• WORK ITEM:
Skipping each picture, output the entries exactly as they stand below.

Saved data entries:

Start of Block

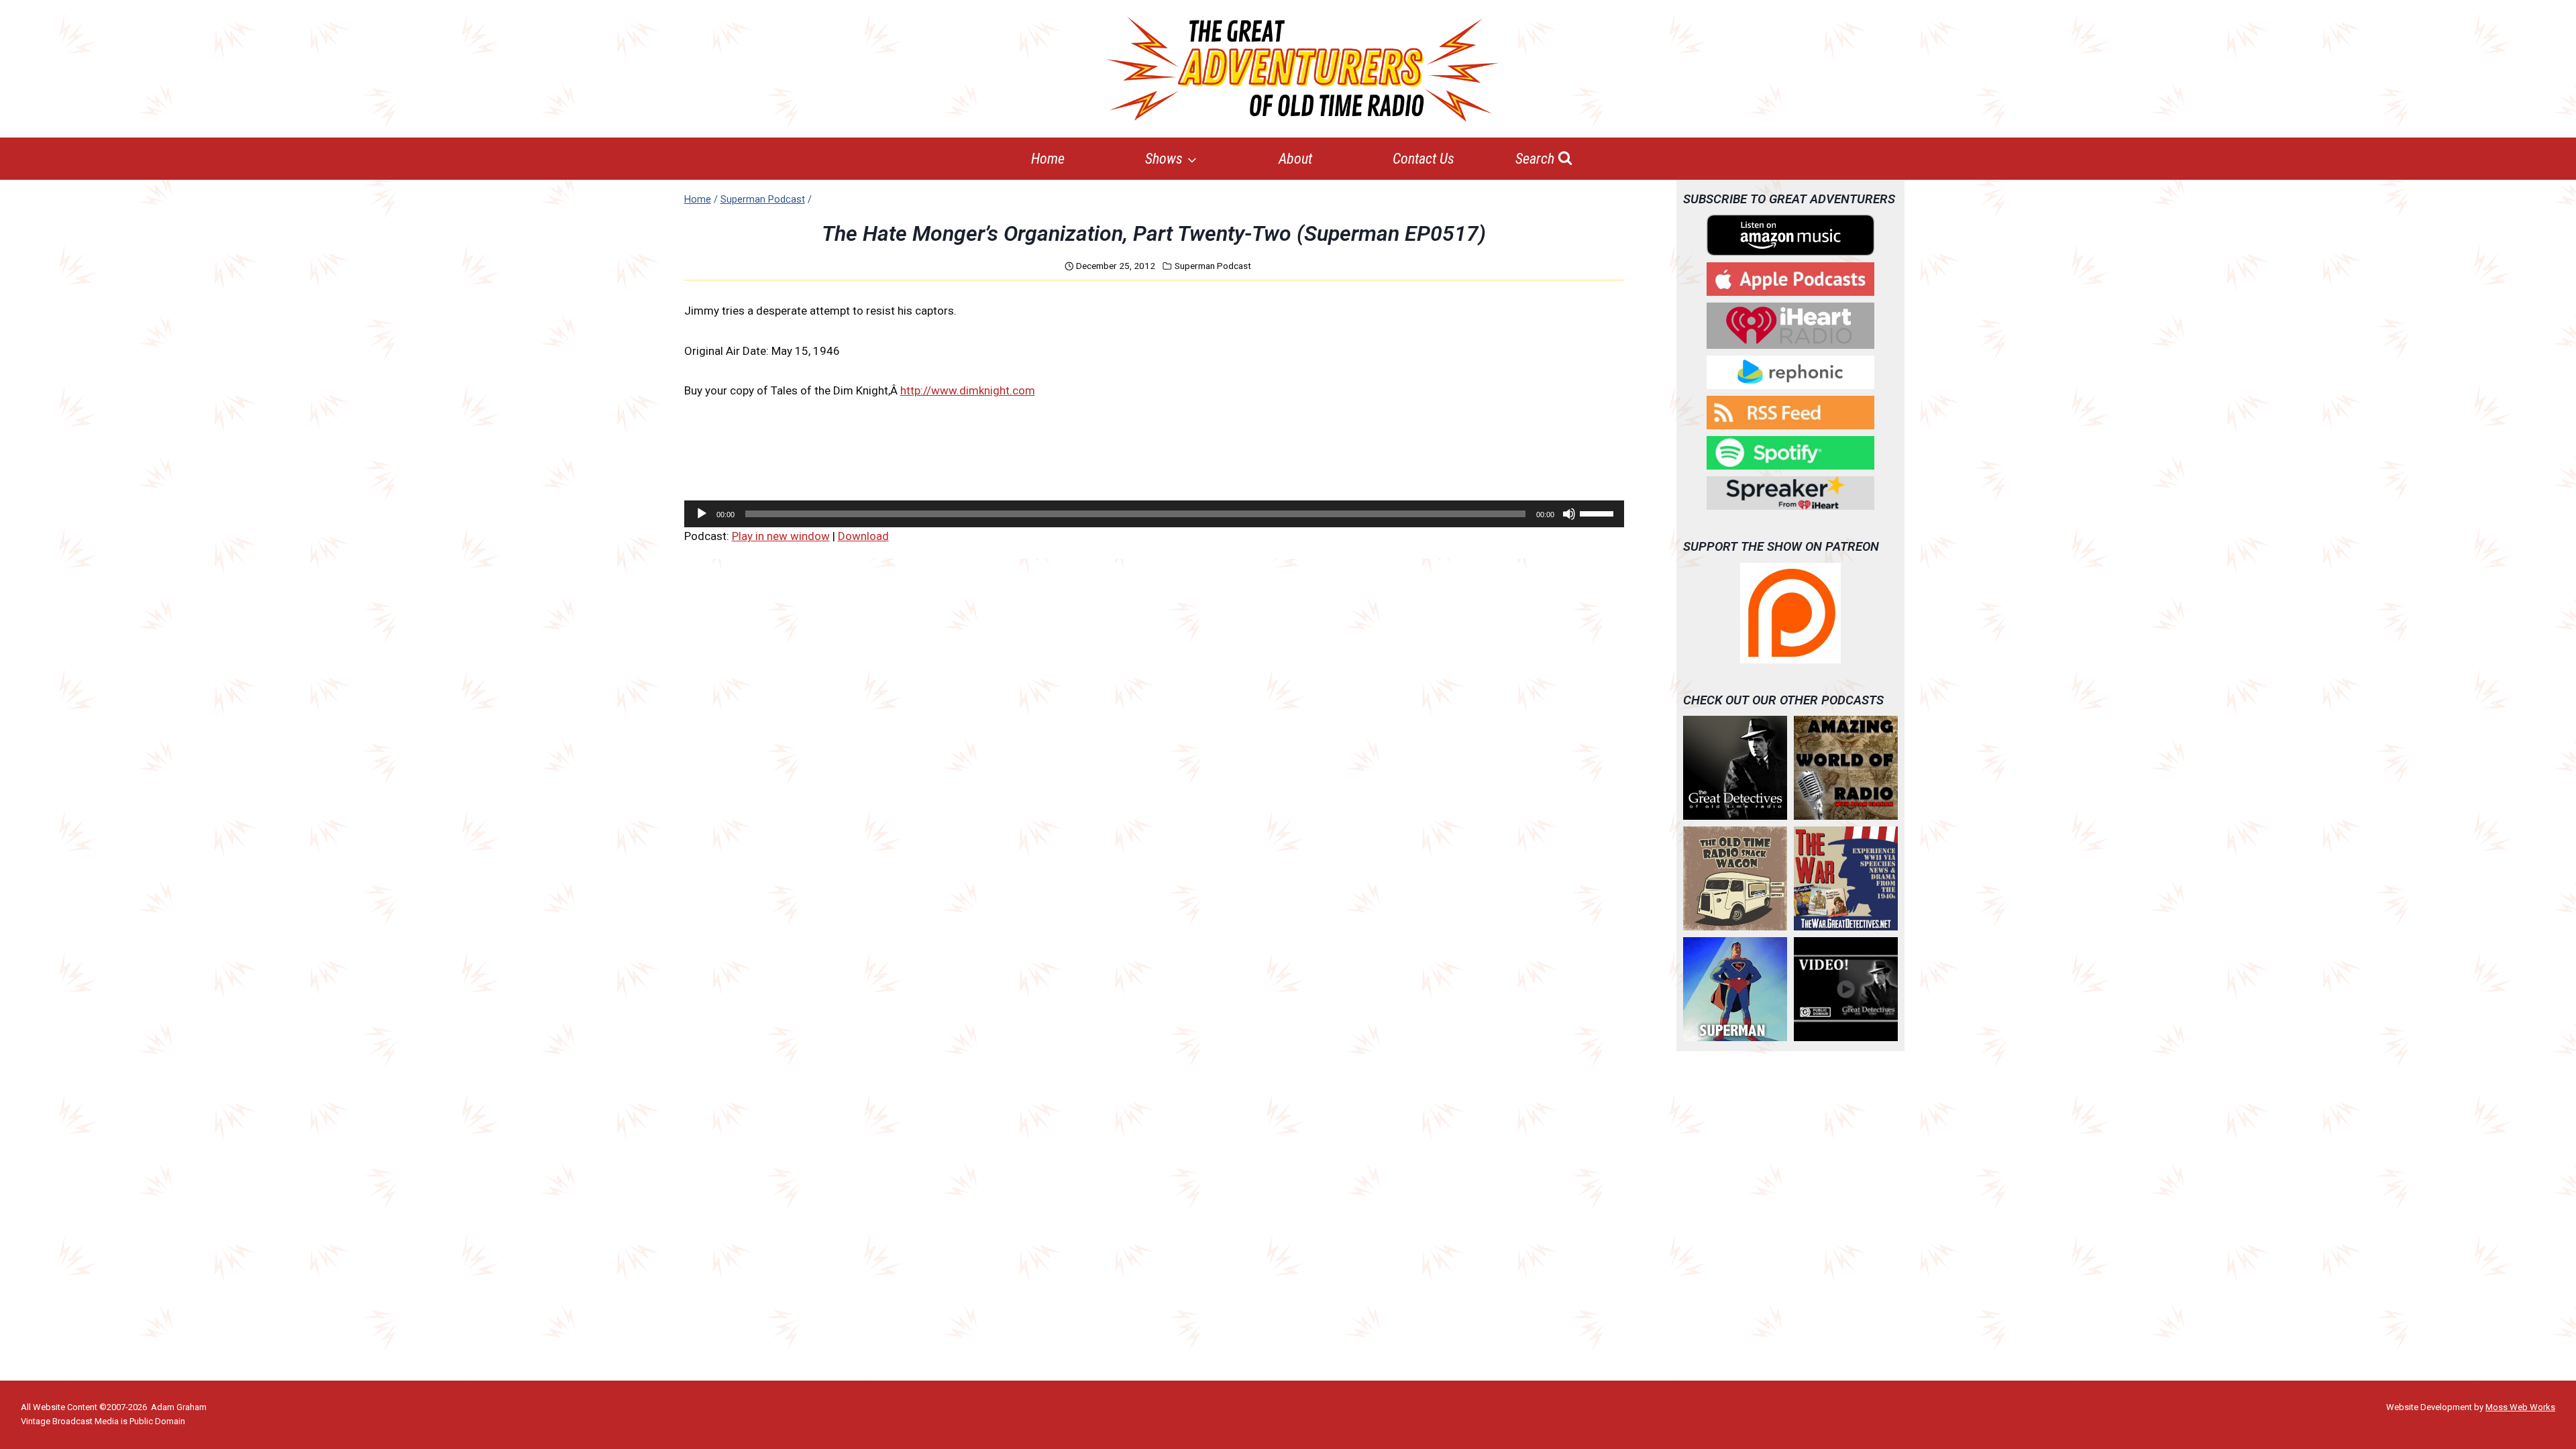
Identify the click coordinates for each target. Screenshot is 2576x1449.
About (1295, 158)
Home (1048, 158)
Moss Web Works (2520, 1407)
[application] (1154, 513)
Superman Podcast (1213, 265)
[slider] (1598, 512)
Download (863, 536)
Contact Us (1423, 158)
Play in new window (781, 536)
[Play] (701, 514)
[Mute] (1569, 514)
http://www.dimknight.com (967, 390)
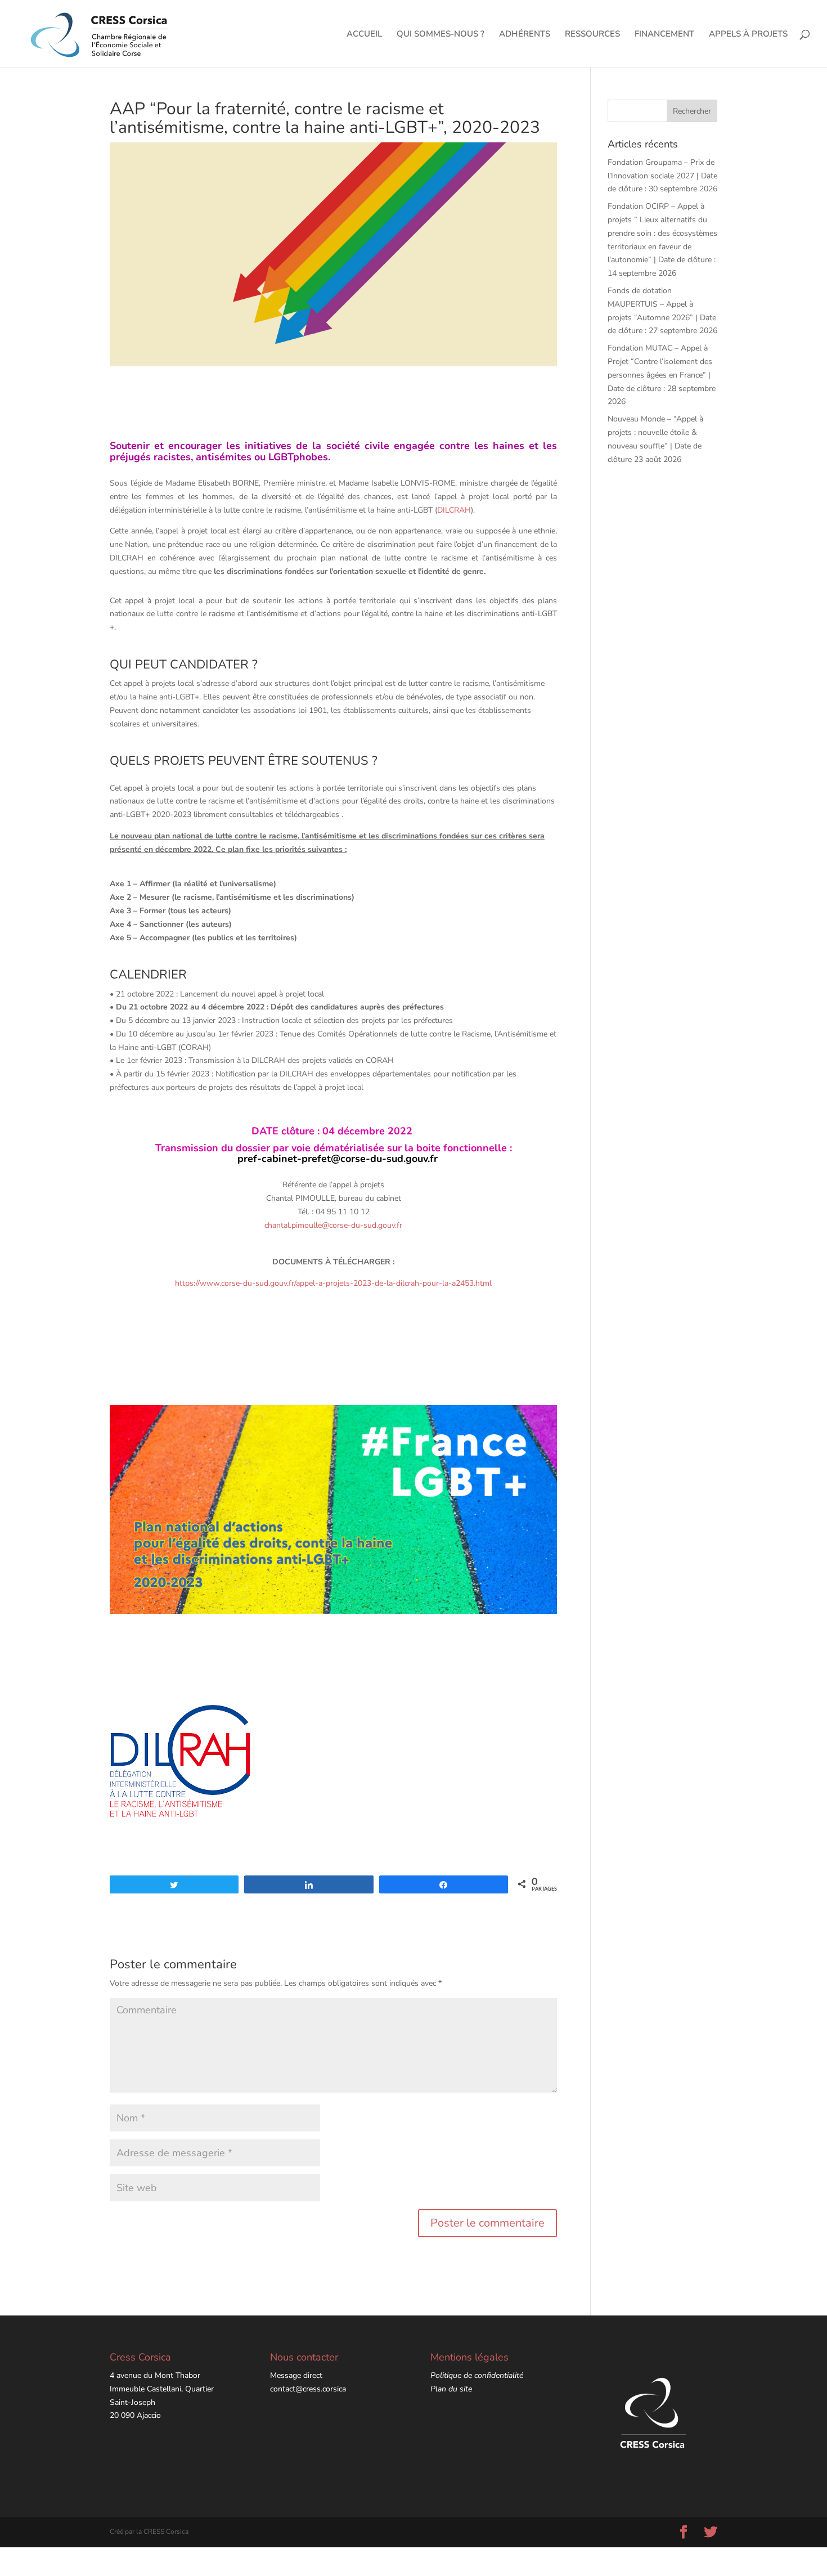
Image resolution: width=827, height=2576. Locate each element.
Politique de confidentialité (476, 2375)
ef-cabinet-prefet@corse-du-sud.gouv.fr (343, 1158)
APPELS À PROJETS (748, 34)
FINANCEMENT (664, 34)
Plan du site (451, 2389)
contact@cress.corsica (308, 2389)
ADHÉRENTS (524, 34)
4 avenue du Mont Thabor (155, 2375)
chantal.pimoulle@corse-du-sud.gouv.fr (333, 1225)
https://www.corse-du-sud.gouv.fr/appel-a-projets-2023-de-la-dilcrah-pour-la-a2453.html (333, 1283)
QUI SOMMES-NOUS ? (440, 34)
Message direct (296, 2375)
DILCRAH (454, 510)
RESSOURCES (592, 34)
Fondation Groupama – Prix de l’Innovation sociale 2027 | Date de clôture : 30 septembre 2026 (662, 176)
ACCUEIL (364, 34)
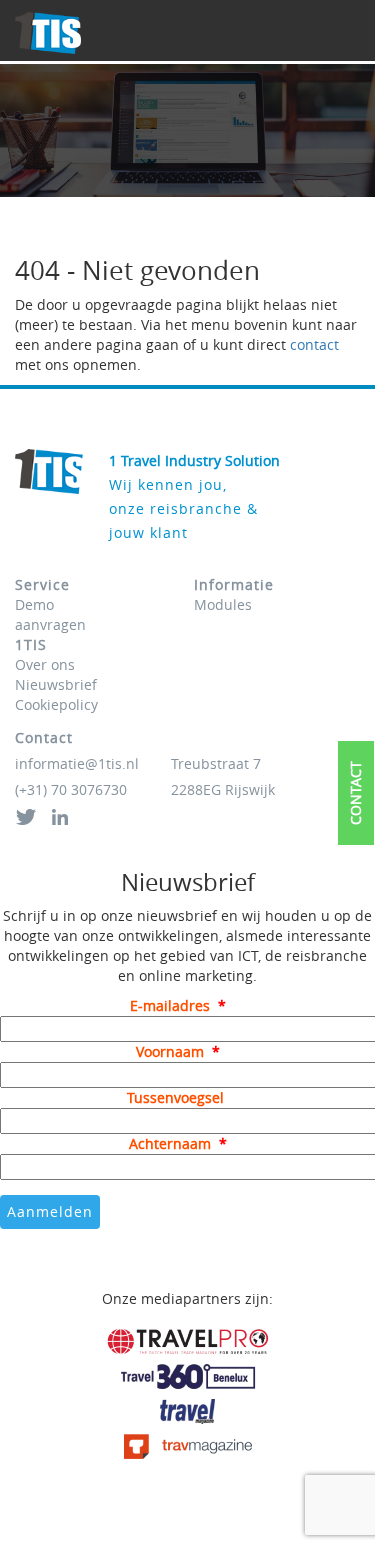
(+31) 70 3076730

End of Block

• RESPONSE FOR THIS EXERCISE:
Identify the click coordinates for each target. Screenshot is 2576x1449.
About (1295, 158)
Home (1048, 158)
Moss Web Works (2520, 1407)
[application] (1154, 513)
Superman Podcast (1213, 265)
[slider] (1598, 512)
Download (863, 536)
Contact Us (1423, 158)
Play in new window (781, 536)
[Play] (701, 514)
[Mute] (1569, 514)
http://www.dimknight.com (967, 390)
Image resolution: width=827, height=2576. Locate each element.
Politique de confidentialité (476, 2375)
ef-cabinet-prefet@corse-du-sud.gouv.fr (343, 1158)
APPELS À PROJETS (748, 34)
FINANCEMENT (664, 34)
Plan du site (451, 2389)
contact@cress.corsica (308, 2389)
ADHÉRENTS (524, 34)
4 avenue du Mont Thabor (155, 2375)
chantal.pimoulle@corse-du-sud.gouv.fr (333, 1225)
https://www.corse-du-sud.gouv.fr/appel-a-projets-2023-de-la-dilcrah-pour-la-a2453.html (333, 1283)
QUI SOMMES-NOUS ? (440, 34)
Message direct (296, 2375)
DILCRAH (454, 510)
RESSOURCES (592, 34)
Fondation Groupama – Prix de l’Innovation sociale 2027 | Date de clôture : 30 septembre 2026 (662, 176)
ACCUEIL (364, 34)
(+31) 70 3076730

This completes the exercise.